▶ Activity
Within the listing below, give again exactly the lines between the one containing "Go to the Invitations tab" and the one containing "Click 关注 next to #大学真是把整容刀#", inclusive, pictures left aside.

▶ Entries shown
....

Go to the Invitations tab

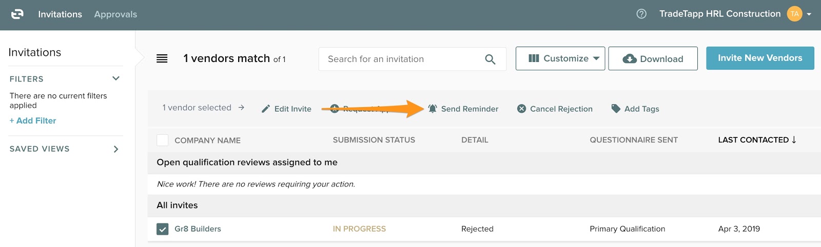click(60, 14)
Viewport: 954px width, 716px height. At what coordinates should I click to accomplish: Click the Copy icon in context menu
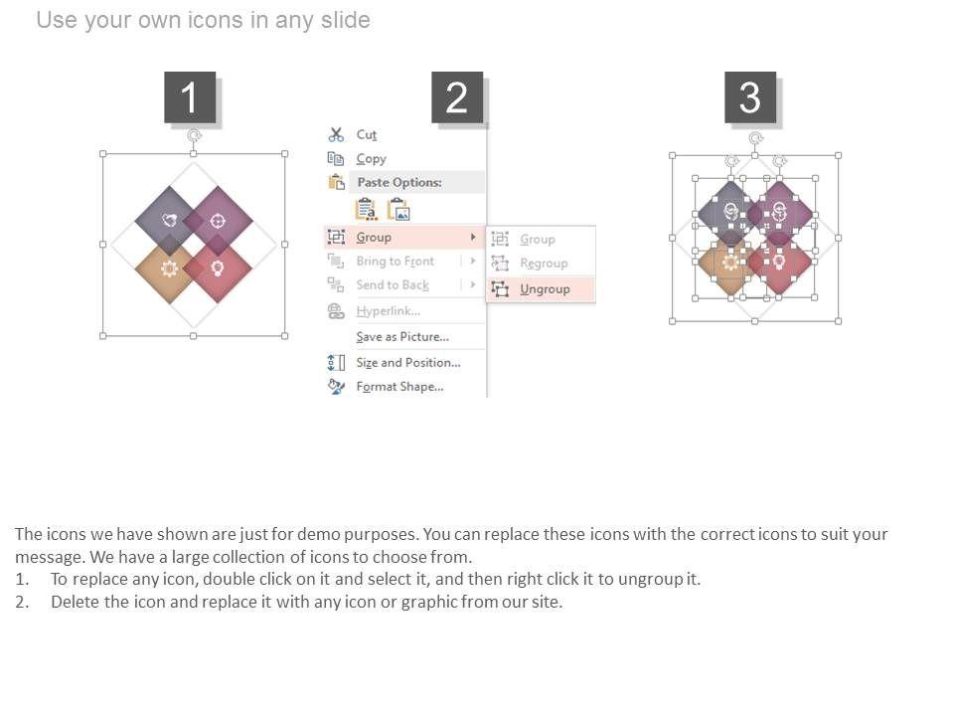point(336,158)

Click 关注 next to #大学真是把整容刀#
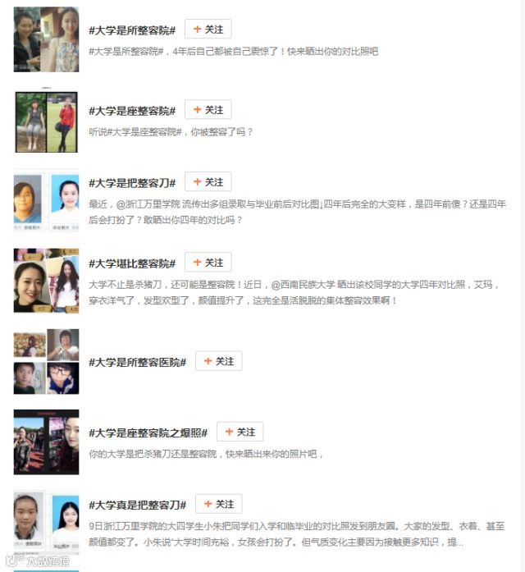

....

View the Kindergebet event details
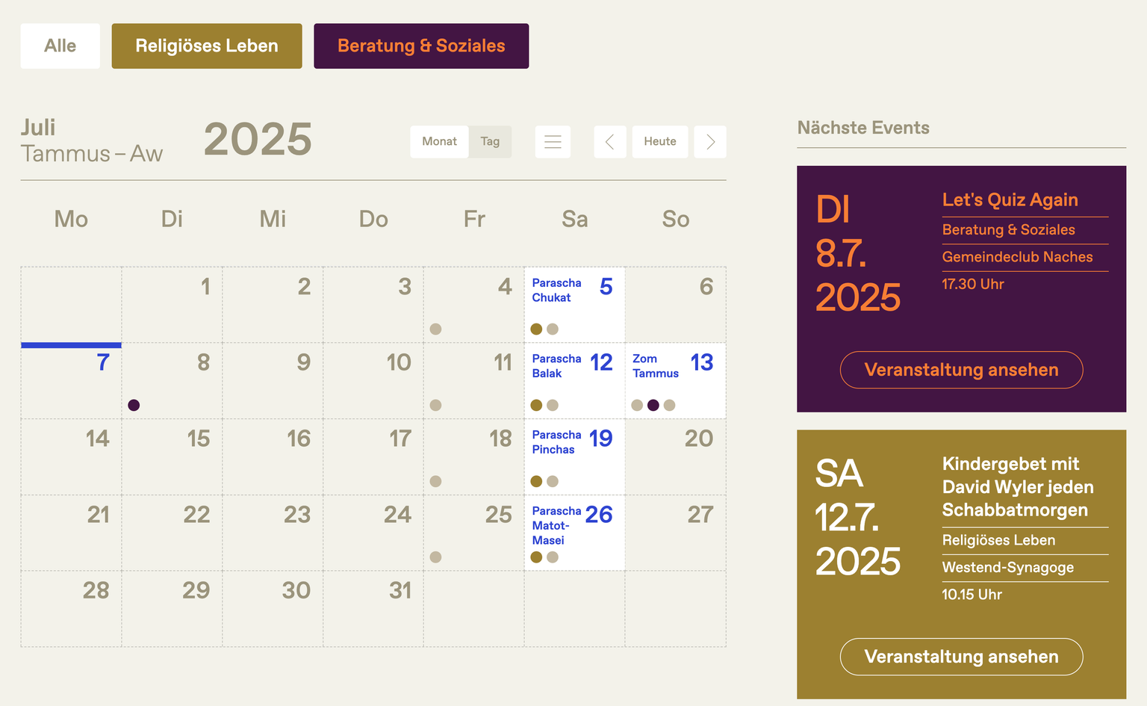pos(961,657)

....

▶ Task solution
Go to the Invitations tab

click(60, 14)
Viewport: 954px width, 716px height. At what coordinates should I click to accomplish: Click the Copy icon in context menu
point(336,158)

Click 关注 next to #大学真是把整容刀#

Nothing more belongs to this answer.